In the meantime, I have all this yucky kefir.

This morning I made pancakes with it, and I thought about the irony. Usually I make Jonathan eggs or whole grain toast with natural peanut butter for his breakfast. We try to be healthy, you know. And now that I am trying so hard to be healthy that I am trying to make my own kefir... I made Jonathan pancakes with white flour, topped with high fructose corn syrup flavored with chemicals and artificial maple flavoring.
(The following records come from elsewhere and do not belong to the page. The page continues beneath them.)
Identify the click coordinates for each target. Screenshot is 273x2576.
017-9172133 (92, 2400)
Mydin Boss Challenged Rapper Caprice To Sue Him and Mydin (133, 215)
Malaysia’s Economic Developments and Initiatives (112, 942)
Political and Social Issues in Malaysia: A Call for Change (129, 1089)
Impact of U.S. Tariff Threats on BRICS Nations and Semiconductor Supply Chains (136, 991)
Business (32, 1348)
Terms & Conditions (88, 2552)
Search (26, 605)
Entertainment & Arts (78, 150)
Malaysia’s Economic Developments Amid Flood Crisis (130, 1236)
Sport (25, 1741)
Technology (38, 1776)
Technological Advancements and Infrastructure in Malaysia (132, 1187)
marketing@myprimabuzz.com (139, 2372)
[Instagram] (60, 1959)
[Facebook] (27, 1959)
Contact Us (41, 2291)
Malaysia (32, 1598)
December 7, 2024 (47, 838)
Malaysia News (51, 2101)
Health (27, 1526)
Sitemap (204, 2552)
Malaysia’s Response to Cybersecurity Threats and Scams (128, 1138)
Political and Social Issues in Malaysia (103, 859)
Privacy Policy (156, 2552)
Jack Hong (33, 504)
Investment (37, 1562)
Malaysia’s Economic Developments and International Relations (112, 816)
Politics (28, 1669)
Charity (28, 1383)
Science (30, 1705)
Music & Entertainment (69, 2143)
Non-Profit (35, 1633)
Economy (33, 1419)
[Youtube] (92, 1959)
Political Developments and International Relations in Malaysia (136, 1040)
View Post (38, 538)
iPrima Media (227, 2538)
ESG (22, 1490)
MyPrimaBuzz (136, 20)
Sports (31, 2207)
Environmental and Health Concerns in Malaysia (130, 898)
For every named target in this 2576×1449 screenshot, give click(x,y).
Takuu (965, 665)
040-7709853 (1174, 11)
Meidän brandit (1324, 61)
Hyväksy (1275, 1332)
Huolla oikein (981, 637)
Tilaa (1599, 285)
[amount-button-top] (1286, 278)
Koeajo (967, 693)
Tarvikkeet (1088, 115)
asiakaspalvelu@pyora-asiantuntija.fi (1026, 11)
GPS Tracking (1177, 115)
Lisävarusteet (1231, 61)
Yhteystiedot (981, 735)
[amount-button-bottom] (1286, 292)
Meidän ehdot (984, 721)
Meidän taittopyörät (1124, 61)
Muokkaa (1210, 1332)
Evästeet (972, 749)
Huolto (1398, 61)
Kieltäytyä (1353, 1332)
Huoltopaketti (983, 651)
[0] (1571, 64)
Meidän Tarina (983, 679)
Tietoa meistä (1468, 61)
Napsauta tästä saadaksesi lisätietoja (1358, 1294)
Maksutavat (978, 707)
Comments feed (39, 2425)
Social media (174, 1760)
The heat to cook the pancakes probably killed all the good probiotics and stuff in the kefir, too. Doesn't it just figure? However, Jonathan said of the pancakes, and I quote, "Wow, these are really quite good." (I did not mention to him that they had kefir in them. Also, for Jon, at 6:45 in the morning, that was inspired verbosity.)

In the meantime, my third batch of kefir is brewing on the counter. Third one's the charm, right? This is the one I am nervous about. This is the one that is supposed to turn out.

Up to now , the batches have been thin with clotted kefir curds floating around in them. The thing that scares me is that much of what I read on the internet seems to indicate that this is a normal consistency for kefir. I like the thick, smooth, creamy, store-bought Lifeway stuff.

Aaaugh. I didn't need an extra source of stress in my life right now.